*** Records for processing ***

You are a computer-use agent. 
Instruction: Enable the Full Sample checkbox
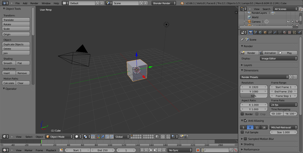242,132
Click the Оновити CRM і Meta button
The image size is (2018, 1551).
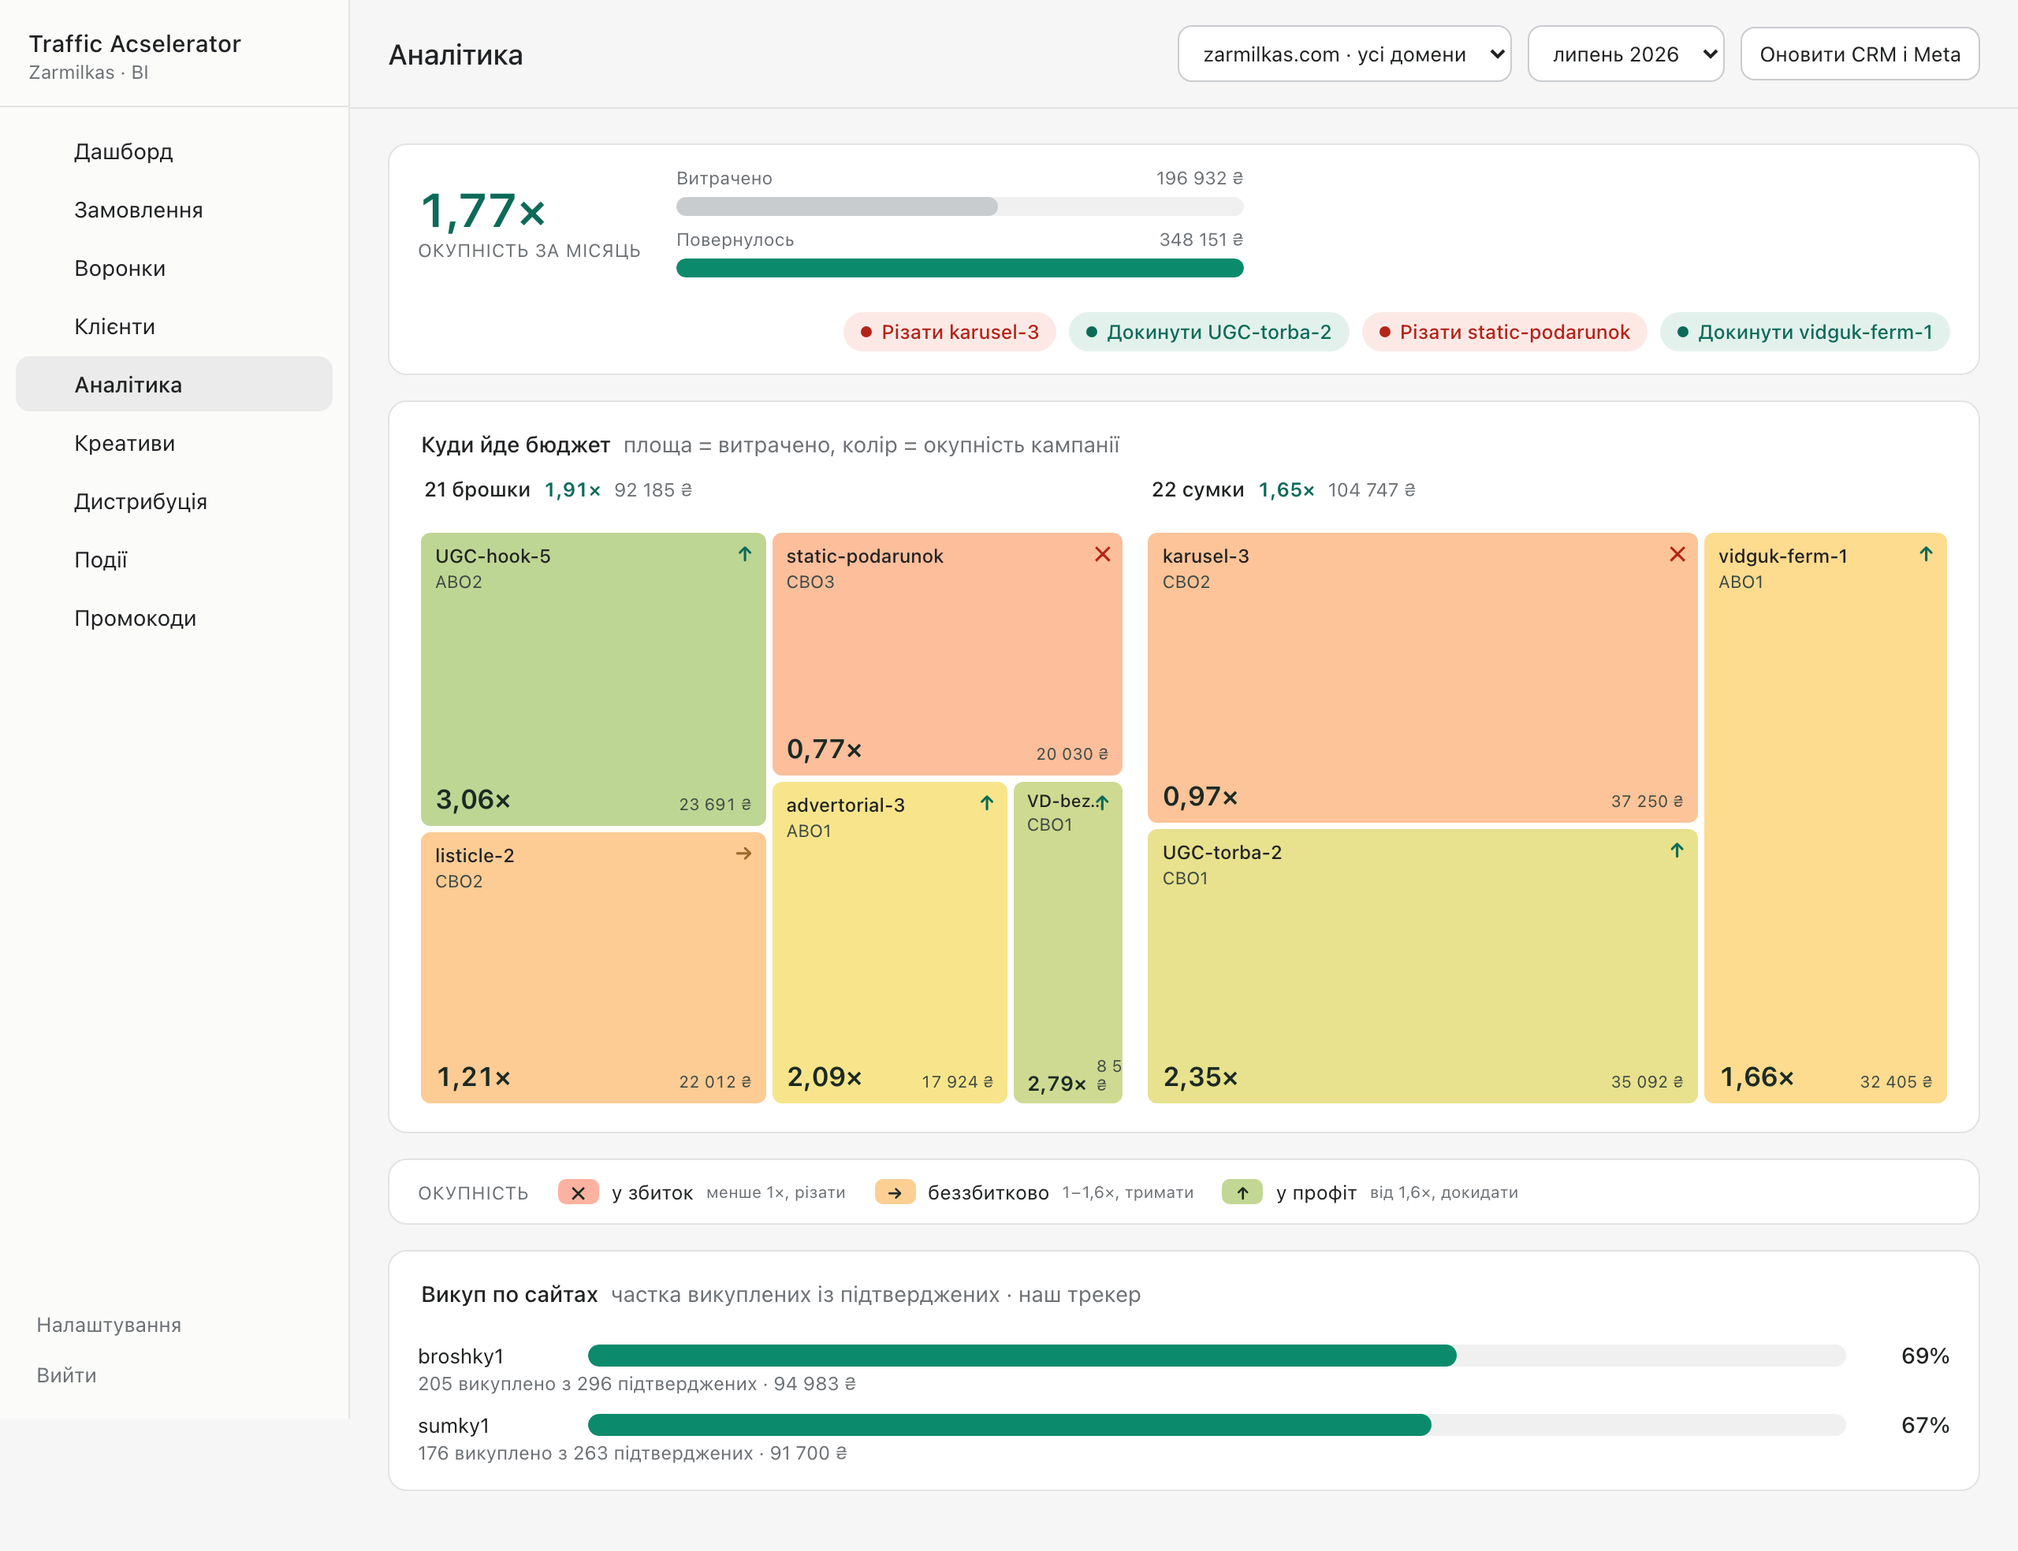1859,54
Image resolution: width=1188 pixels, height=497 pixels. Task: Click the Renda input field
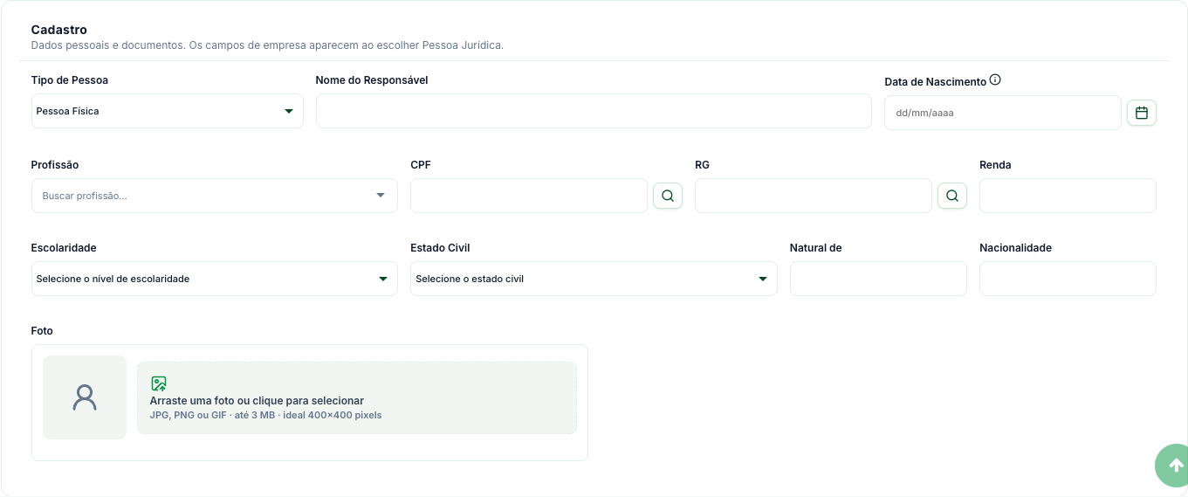click(x=1068, y=196)
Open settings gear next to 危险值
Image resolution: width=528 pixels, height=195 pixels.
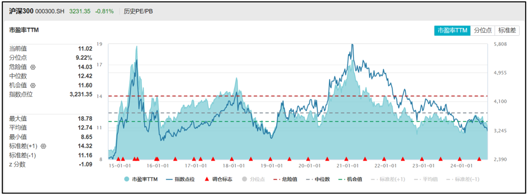click(x=33, y=67)
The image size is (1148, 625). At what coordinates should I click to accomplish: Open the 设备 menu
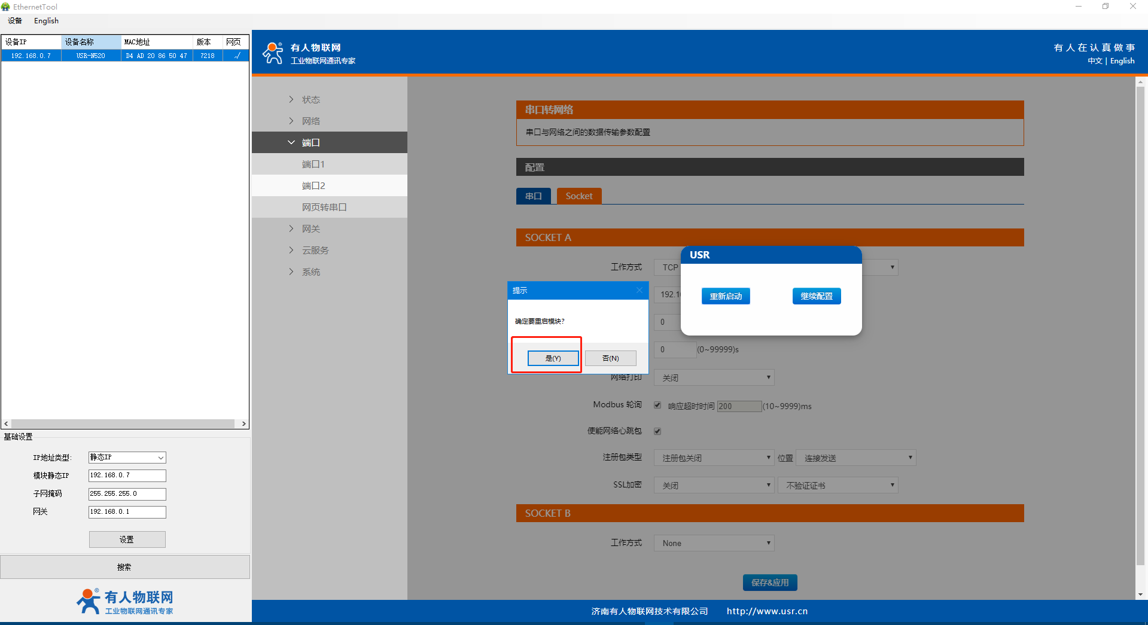[x=15, y=21]
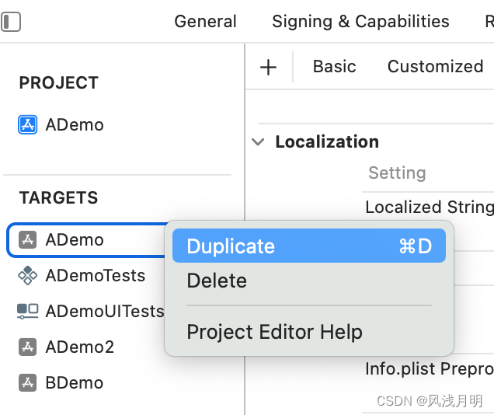Select the ADemo2 target name
Viewport: 494px width, 415px height.
point(79,347)
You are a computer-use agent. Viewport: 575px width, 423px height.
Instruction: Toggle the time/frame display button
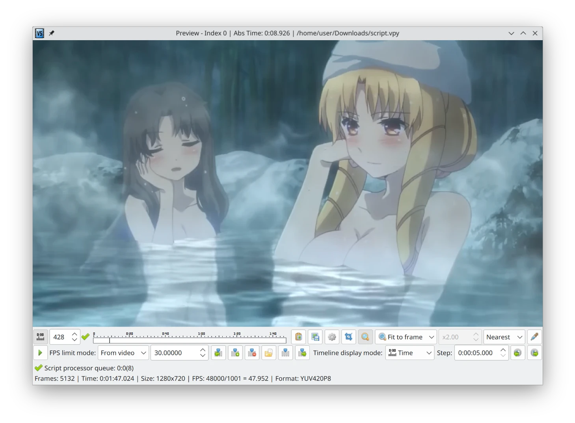(x=40, y=337)
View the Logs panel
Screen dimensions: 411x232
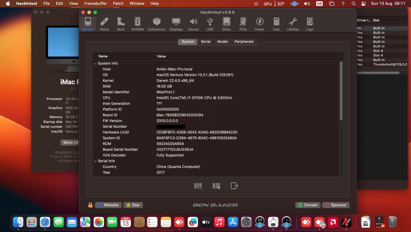pyautogui.click(x=309, y=23)
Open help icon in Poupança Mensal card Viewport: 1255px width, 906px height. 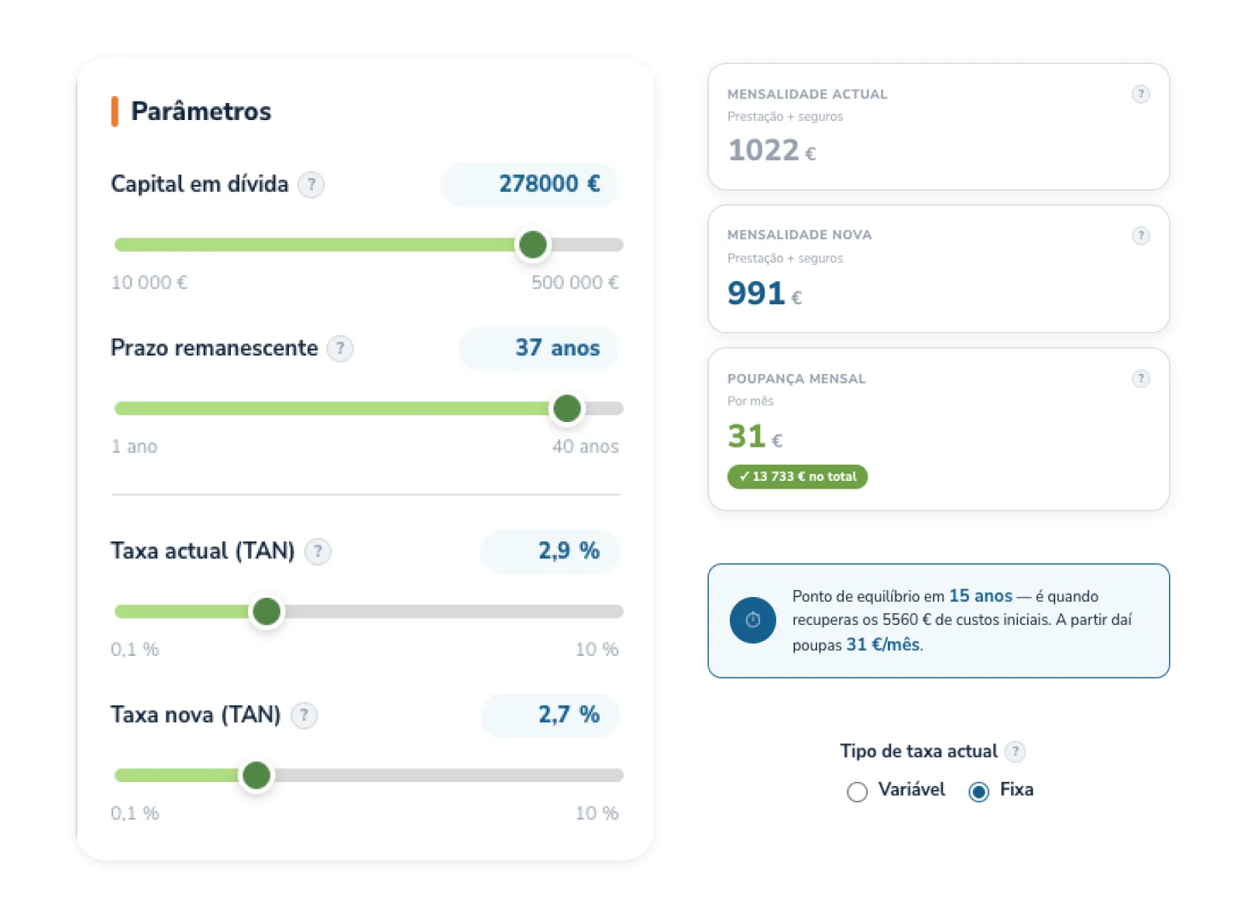tap(1140, 379)
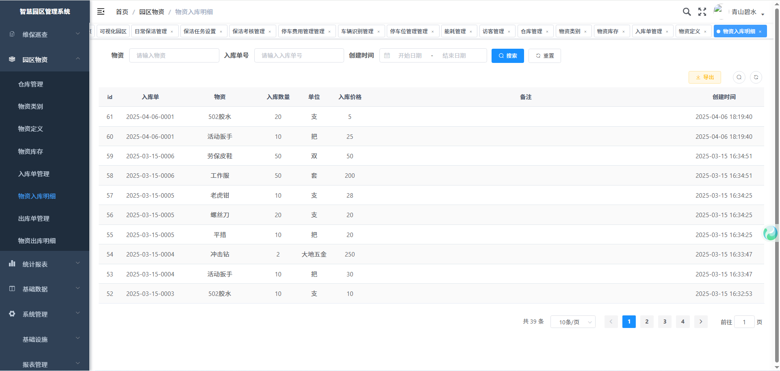
Task: Expand the 维保巡查 sidebar menu
Action: [x=45, y=35]
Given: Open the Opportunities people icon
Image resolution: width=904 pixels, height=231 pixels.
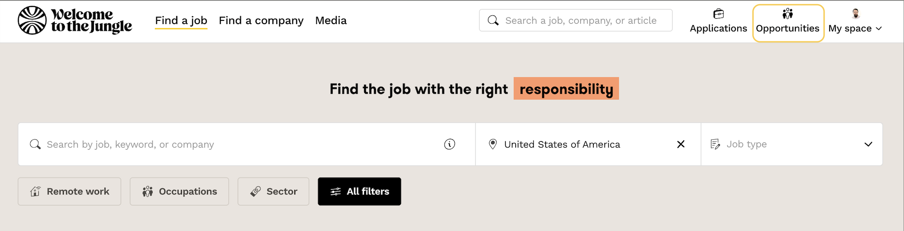Looking at the screenshot, I should click(788, 14).
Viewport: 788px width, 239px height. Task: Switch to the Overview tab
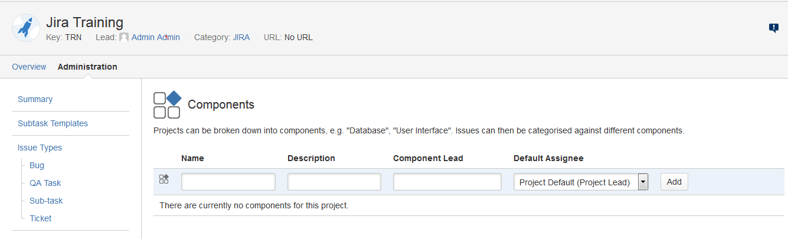tap(29, 67)
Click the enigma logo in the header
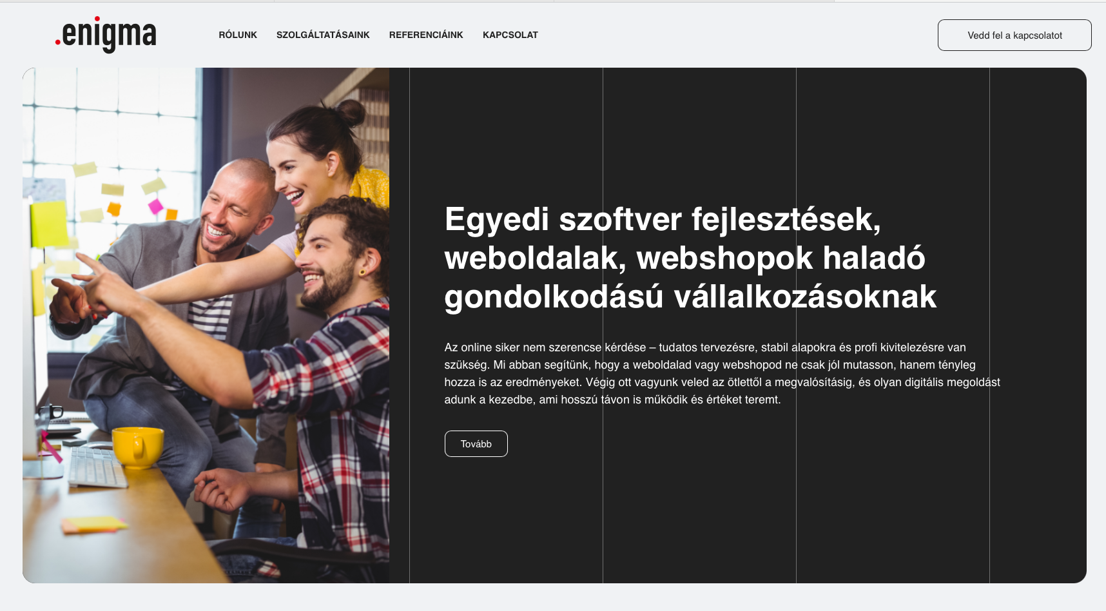Screen dimensions: 1106x611 click(106, 35)
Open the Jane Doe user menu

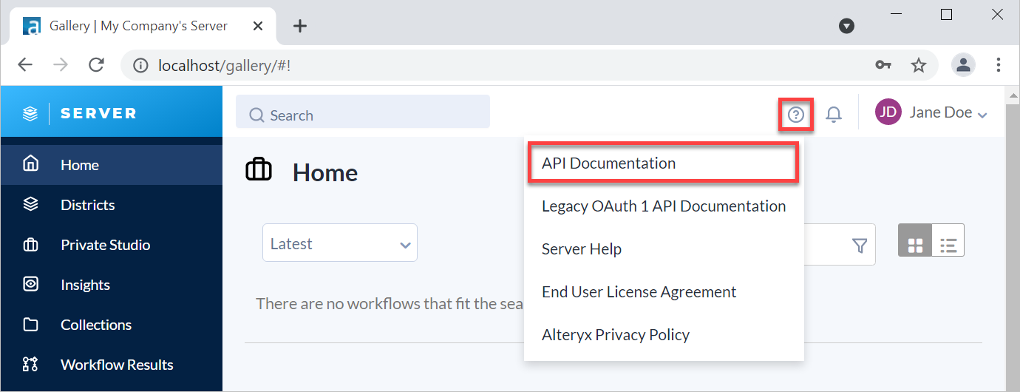click(931, 113)
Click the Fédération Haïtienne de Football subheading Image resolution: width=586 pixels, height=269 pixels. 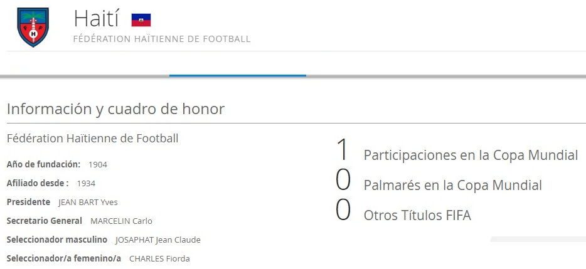pos(92,138)
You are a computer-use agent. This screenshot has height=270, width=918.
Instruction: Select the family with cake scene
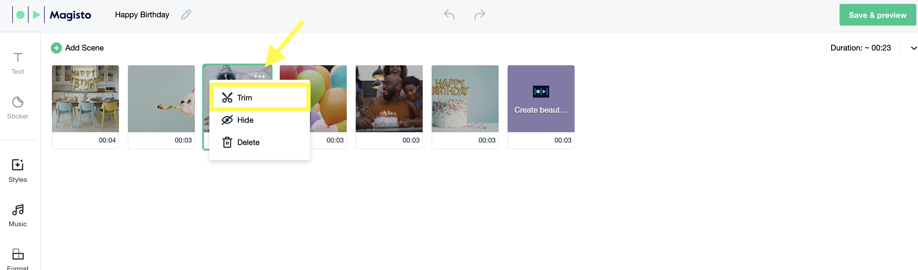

*** End of Records for processing ***

Problem requirements: Copy the line showing "You are a computer-use agent. This" exactly, along with each line after it through the end of the material above. Pictures stay out.

Task answer:
You are a computer-use agent. This screenshot has height=270, width=918.
Instruction: Select the family with cake scene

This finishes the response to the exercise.